Throughout the story, darkly dramatic moments and the small flashes of happiness stand out. The setting presents the atmosphere and creates the mood for the reader. The dreary night of November where the monster is given life, remains in the memory. That was the sensation felt throughout the entire novel, the dreariness of it along with the feeling of desolate isolation. Yet there were still glimpses of happiness in Shelley’s vivid pictures of the grand scenes among Frankenstein – the thunderstorm of the Alps, the valleys of Servox and Chamounix, the glacier and the precipitous sides of Montanvert, and the smoke of rushing avalanches, the tremendous dome of Mont Blanc and on that last journey with Elizabeth which were his last moments of happiness. The rest goes along with the melodrama of the story. Shelley can sustain the mood and create a distinct picture and it is admirable the way she begins to foreshadow coming danger. Shelley does this by starting a terrible storm, adding dreary thunder and lightning and by enhancing the gloom and dread of her gothic scenes. Shelley writes so that the reader sees and feels these scenes taking permanent hold on the memory.

Furthermore, the setting can greatly impact the actions in a novel such as this: Frankenstein’s abhorred creation proclaims that “the desert mountains and dreary glaciers are my refuge. I have wandered here many days; the caves of ice which I only do not fear, are a dwelling to me, and the only one which man does not grudge.” The pitiful creature lives in places where man cannot go for reason that the temperatures and dangers of these settings are too extreme. But near the end, Frankenstein’s rage and insanity takes him all over the world in an obsessed search for his doppelganger enduring terrible hardships, which the monster, too, has endured. Frankenstein pursues his creation to the Arctic wastes, the immense desire for vengeance being the only thing keeping him alive. This serves only to thicken the strange darkness that surrounds and engulfs them. Here it seems as if Frankenstein may finally capture his adversary, but nature thinks otherwise. The monster tempts his enraged creator through a world of ice and the setting becomes a hindrance as the wind arose, the sea roared, and with the mighty shock of an earthquake, it split and cracked with a tremendous and overwhelming sound.
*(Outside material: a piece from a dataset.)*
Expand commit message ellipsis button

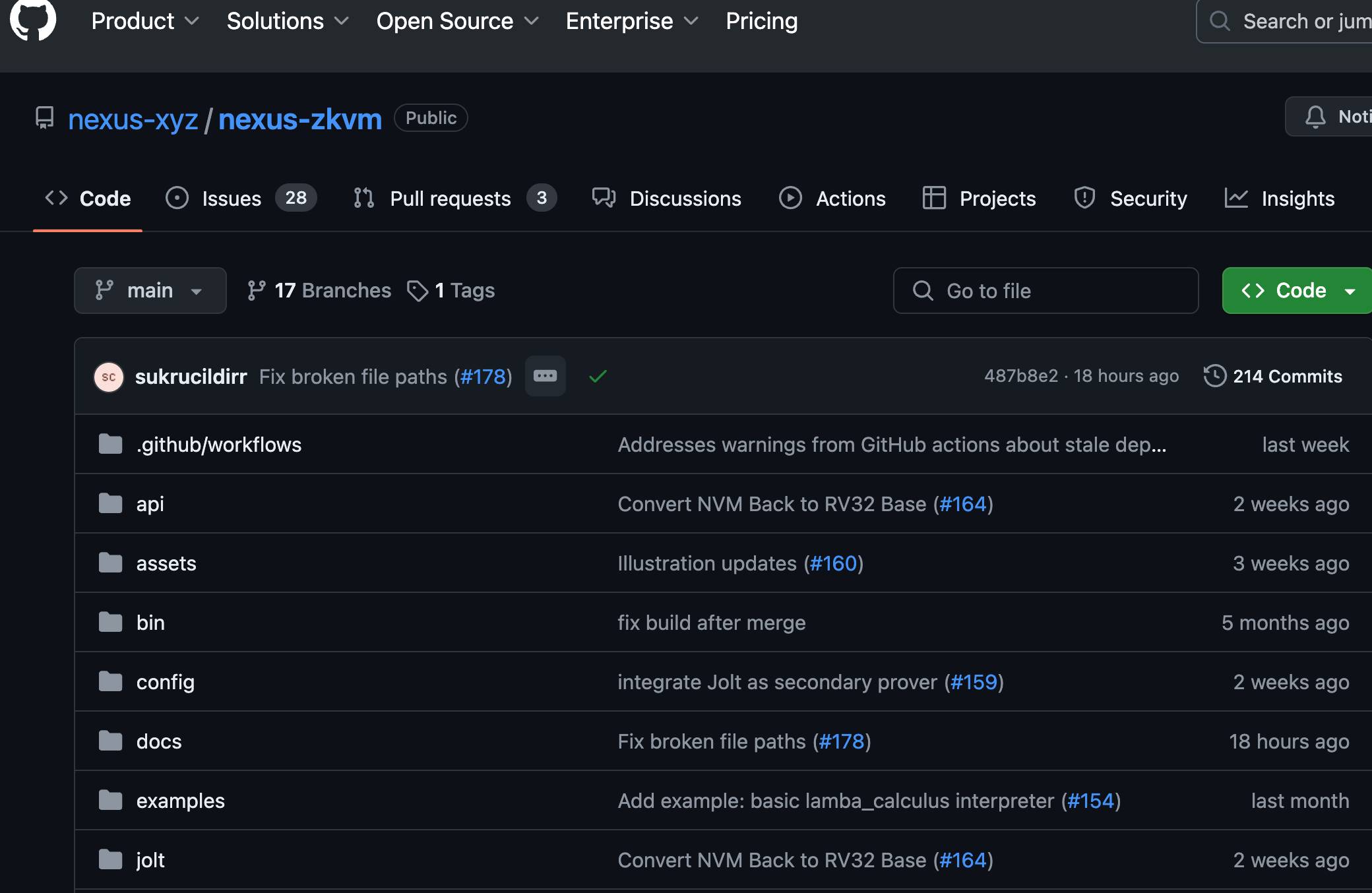tap(545, 376)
The work was soon finished; in a few minutes a tumultuous sea rolled between me and my enemy. Because of this gothic setting amid the Arctic ice floes, the despair hits both Frankenstein and the reader.

Overall, Mary Shelley’s Frankenstein is a strange and disturbing tale that personifies the gothic novel. With her compelling writing, she creates the setting that sets the gloomy mood and causes as well as hinders actions creating dramatic tension. The entire story is mysteriously set in the cold Arctic which adds to the dark and foreboding atmosphere. Frankenstein pursues his monster there, fails to destroy him, and dies appropriately in the cold of the Arctic that matches the cold of his heart. Likewise, Frankenstein’s monster dies on his own terms, springing to his ice raft, borne away by the waves and lost in darkness and distance.